Appearances, like politicians, can be deceiving.
The City Council adjourned without taking a vote on the controversial Bergamot Transit Village project last month.
The place was packed, upstairs and down. Mayor Pam O’Conner at one point warned the crowd not to react audibly to statements addressed to the council. But that only applied to those there with them in the chamber.
Those filling every seat downstairs, leaning against walls and wandering around on the crowded floor level, watching and listening via two large screen TVs, howled, clapped, booed, cheered and laughed throughout the proceedings like the rowdy sugar-hyped kids in the theater on the Andy Devine TV show. Sometimes the procedures seemed almost as devoid of sense as Andy’s show, so how did you expect us raucous kiddies to react? Plunk your magic twanger, Pam.
More than 100 citizens waited patiently for their two minutes to address the council, driving another meeting into the early morning hours. The council decided to not decide, until a special session the following Tuesday evening (last night).
I intended to stay ‘til the bitter end, but word circulated around 11 of what was going to happen, the not-yet vote, and it turned out to be correct.
Was it because the council thoughtfully wanted to give more citizens a chance to be heard on such a crucial issue? (Not just for the size of that development, but to determine a direction our city will go.) No, there will be no input allowed at that meeting, it was announced. Did they want an extra week to mull it over, maybe do more research, more citizen outreach? Did they figure they’d just be too sleepy to vote? Gosh, could be. But, an extra session, what an inconvenience for all. Why delay the vote a week?
Personally, I think council members are very much aware that a groundswell of opposition is building to all the runaway development in the pipeline. People are becoming organized in their opposition, and they now have a tool: residocracy.org, a good solution (with a terrible name).
“Residocracy,” the site states, “is a unified voice of the Residents against corporate, business, and outside influences at City Hall. Residocracy.org was born in Santa Monica in 2014 to address the overwhelming lack of concern shown by the elected officials in City Hall towards issues and concerns important to Residents.”
It’s pretty simple. You sign up (you don’t even have to use your last name), and officially become part of the movement to “take back our city,” or however you’d like to characterize it. Then you have the opportunity to sign or start petitions about issues that concern you.
And then you will learn that a council vote for a development approval, or any other issue, can be put on hold and placed on the ballot for a vote of all the citizens, with enough signatures on a petition.
But there are procedural rules already in place, and one important one is that such a petition drive is given 30 days from the second vote of approval by the council to gather the required number of signatures.
The council must take their second vote at the next meeting after their first vote. You can bet the farm that the second vote will not be different than the first. But the starting gun for the 30-day petition drive doesn’t go off until that second vote.
Ordinarily, that second vote would be taken at the next council meeting, two weeks later. That gives those opposed and wanting to circulate a petition two weeks to prepare for that inevitable second vote, when the clock starts ticking.
But the council delayed their vote a week. A week closer to the next council meeting, when that second vote will take place. A week less time for opposition forces to prepare for their 30-day deadline race for signatures.
Do you think that’s the reason they didn’t vote a week ago? Maybe I’m reading too much into it — but I do. There’s no way to know for sure without reading minds, is there? Gosh, I get sleepy past 1 a.m. too. (Not.)

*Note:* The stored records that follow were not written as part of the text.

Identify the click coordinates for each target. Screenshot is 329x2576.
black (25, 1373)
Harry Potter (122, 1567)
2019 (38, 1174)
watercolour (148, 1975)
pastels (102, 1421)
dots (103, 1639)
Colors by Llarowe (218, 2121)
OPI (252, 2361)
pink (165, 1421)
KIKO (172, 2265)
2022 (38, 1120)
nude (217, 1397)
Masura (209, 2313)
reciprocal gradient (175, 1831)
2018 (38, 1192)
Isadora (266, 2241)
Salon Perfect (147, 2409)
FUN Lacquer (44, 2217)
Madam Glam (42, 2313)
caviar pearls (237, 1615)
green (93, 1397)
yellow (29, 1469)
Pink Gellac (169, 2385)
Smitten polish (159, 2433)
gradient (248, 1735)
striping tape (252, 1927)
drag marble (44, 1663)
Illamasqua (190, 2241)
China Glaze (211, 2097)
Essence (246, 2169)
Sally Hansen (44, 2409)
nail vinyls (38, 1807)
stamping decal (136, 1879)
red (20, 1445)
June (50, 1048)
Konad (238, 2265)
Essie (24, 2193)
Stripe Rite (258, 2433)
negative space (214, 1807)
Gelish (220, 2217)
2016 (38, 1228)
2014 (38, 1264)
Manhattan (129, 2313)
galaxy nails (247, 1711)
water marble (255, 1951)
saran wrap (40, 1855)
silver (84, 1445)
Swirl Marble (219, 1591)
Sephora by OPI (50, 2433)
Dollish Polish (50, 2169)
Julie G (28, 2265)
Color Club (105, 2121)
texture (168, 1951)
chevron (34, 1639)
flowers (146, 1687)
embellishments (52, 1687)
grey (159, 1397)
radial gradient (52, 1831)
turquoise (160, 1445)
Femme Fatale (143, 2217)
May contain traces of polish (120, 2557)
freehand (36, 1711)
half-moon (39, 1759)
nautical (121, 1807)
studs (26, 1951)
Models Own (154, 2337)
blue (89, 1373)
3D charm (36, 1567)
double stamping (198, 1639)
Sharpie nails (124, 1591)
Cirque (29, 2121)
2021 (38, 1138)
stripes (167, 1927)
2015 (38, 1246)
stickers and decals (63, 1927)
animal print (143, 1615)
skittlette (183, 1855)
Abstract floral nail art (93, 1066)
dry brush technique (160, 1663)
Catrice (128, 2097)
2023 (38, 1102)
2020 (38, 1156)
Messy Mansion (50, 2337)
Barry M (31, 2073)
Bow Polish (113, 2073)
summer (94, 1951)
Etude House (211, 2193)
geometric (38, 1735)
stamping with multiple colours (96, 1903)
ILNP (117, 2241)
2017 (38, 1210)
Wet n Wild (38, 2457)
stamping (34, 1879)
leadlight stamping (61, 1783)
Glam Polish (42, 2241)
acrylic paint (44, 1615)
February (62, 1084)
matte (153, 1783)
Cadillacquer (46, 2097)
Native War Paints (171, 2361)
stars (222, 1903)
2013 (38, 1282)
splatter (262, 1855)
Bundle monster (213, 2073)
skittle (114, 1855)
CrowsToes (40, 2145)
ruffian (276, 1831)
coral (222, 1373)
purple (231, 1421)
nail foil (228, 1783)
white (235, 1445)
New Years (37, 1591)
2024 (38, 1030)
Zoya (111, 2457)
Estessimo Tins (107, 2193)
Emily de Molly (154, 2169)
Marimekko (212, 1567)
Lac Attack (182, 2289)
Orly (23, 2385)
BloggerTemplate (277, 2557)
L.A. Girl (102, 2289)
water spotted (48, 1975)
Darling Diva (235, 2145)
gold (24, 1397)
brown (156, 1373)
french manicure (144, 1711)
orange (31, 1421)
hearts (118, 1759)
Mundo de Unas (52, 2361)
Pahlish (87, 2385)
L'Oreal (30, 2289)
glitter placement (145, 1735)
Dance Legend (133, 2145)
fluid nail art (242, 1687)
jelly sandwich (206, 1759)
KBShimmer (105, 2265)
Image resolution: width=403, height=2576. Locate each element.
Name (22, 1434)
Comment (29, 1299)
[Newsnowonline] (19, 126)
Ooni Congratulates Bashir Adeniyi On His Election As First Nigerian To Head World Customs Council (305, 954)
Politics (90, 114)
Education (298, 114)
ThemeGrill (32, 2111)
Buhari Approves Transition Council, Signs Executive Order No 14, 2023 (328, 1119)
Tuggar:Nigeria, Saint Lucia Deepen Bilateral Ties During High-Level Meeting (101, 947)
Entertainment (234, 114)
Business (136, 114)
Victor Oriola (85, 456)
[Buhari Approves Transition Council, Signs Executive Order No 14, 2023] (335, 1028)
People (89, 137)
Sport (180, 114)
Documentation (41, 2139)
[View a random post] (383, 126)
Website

By the time you read this, that first vote should be history. Many people were calling for everyone opposed to the Hines development to show up last night, so at least their numbers could be seen. I hope it was a very large crowd. I was there (he writes, the day before — this does get a little strange). I hope you were too.
I wrote last week about having taken the Downtown Walking Tour led by the Santa Monica Conservancy every Saturday morning. Highly recommended.
One piece of the puzzle they mentioned was not even in our city limits: why was this place named Santa Monica? The answer, we were told, lies in West L.A., so at my wife’s urging, we decided to go check it out.
It’s only open on the first Saturday of the month, 10 a.m. to 3 p.m. Free, but donations are welcomed. The entrance is a small gate at 1439 S. Barrington Ave. — easy to miss.
There’s not much to see, but the longer you hang around and absorb the history (the volunteers, some Native American, can give you a real sense of it), the more you connect. It’s a delightful, peaceful oasis, a series of pools from natural springs that was a draw for parts of the Tongva tribe to settle here (not beachfront like that Marion Davies).
When the Spanish “discovered” the area it was the feast of Saint Monica, and they dubbed those pools the tears of Saint Monica, and so named the entire area down to the sea for her. Lucky for us, or we’d have to replace that statue at the end of Wilshire.